A autora fez ainda uma análise das palavras individualmente a fim de verificar
se essa análise também corroboraria a informação de que palavras pouco frequentes
favorecem a adoção do plural em -ões. Os itens controlados pela autora com suas
respectivas frequência de ocorrência no plural foram: “escrivão” (14), “benção” (26),
“guardião” (26), “vulcão” (62), “pão” (118), “anão” (142), ‘cristão” (235), “cão” (350),
“grão” (471), “alemão” (1.025), “irmão” (1.125), “órgão” (1.578) e “mão” (2.949).
Os resultados revelaram que a migração de plural diminui conforme aumenta a
frequência de ocorrência das palavras individualmente. Esses resultados levaram a
autora a concluir que essa variação linguística está afetando o léxico gradualmente,
25 conforme os postulados da Difusão Lexical (Wang, 1969, 1977). Embora a autora não
aponte explicitamente que palavras lideram o processo de mudança, o gráfico
apresentado por ela revela que as palavras mais suscetíveis à mudança são vulcão,
seguido de anão, seguido de escrivão.
Segundo a autora, essa variação é foneticamente abrupta porque não há um
estágio intermediário entre uma forma de plural e outra. Huback afirma ainda que,
conforme o proposto pela Difusão Lexical, não haverá necessariamente uma
regularidade na mudança. Segundo ela, é possível que alguns itens mudem seu plural
definitivamente enquanto outros nunca mudem. Os itens monossílabos, por exemplo,
não foram afetados pela migração de plural. Segundo a autora, a característica de ser
monossílabo é uma referência muito importante para a manutenção dos plurais em -ãos
ou -ães. A autora afirma que, como em português não existe nenhuma palavra
monossílaba cujo plural seja em -ões, os falantes, de posse dessa informação, não
utilizaram o plural em -ões para estes itens.

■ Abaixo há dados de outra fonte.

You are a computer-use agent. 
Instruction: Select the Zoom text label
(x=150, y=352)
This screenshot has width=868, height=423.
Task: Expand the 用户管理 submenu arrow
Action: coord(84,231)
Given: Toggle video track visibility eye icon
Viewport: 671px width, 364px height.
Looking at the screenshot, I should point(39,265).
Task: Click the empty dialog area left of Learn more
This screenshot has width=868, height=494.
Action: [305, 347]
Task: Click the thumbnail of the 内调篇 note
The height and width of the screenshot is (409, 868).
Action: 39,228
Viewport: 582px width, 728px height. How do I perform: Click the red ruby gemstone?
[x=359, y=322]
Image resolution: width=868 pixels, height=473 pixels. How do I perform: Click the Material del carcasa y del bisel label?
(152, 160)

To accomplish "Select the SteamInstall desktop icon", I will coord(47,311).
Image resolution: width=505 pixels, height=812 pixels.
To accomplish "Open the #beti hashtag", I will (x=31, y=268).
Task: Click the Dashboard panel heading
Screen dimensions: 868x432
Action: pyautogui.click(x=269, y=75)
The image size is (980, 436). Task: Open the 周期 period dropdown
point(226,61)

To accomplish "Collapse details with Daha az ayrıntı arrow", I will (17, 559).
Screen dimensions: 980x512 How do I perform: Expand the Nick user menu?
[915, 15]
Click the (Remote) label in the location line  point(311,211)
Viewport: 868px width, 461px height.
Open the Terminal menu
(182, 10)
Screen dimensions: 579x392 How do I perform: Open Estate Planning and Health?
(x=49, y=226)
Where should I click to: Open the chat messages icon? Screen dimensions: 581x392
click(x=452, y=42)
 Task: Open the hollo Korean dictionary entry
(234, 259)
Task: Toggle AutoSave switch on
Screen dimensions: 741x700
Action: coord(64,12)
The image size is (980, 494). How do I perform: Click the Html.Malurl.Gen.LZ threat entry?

Diante do exposto para a origem das flexões dos nomes terminados em -ão e
para o tratamento dado pelas gramáticas tradicionais, não há como tratar a marcação do
plural em -ãos, -ães, e -ões como regra. Isso porque não houve motivação diacrônica,
dada a origem desses plurais descrita na seção 1.1 deste capítulo, e não há motivação
sincrônica para estabelecer uma regra morfofonológica que se aplique às diversas raízes
terminadas em -ão para resultar nos três tipos de plural. O plural desses nomes parece,
para os falantes do português contemporâneo, mais um caso de aquisição lexical, em
que as três formas de plural vão sendo adquiridas ao longo do tempo, do que um caso de
regras. A variação sincrônica acaba sendo uma evidência da ausência de motivação
fonológica sincrônica; não há nada na forma singular dessas palavras que explique as
três formas distintas de plural.
Sendo assim, a abordagem mais adequada para este fenômeno parece ser a
apresentada pelos Modelos Baseados no Uso, que estabelecem que todas as palavras
estão estocadas no léxico em redes de conexões lexicais baseadas nas similaridades
sonoras e semânticas; não há aplicação de regras abstratas. Esta abordagem faz parte do
conteúdo apresentado no próximo capítulo.
26 2. Pressupostos Teóricos
Neste capítulo, são apresentados os pressupostos teóricos que sustentam os objetivos
deste trabalho. Esta pesquisa se desenvolve dentro do escopo dos Modelos Baseados no
Uso (Bybee, 2001, 2010) e dentro da teoria da Variação e Mudança Linguística
(Weinreich, Labov, e Herzog, 19686), cujas premissas são apresentadas a seguir.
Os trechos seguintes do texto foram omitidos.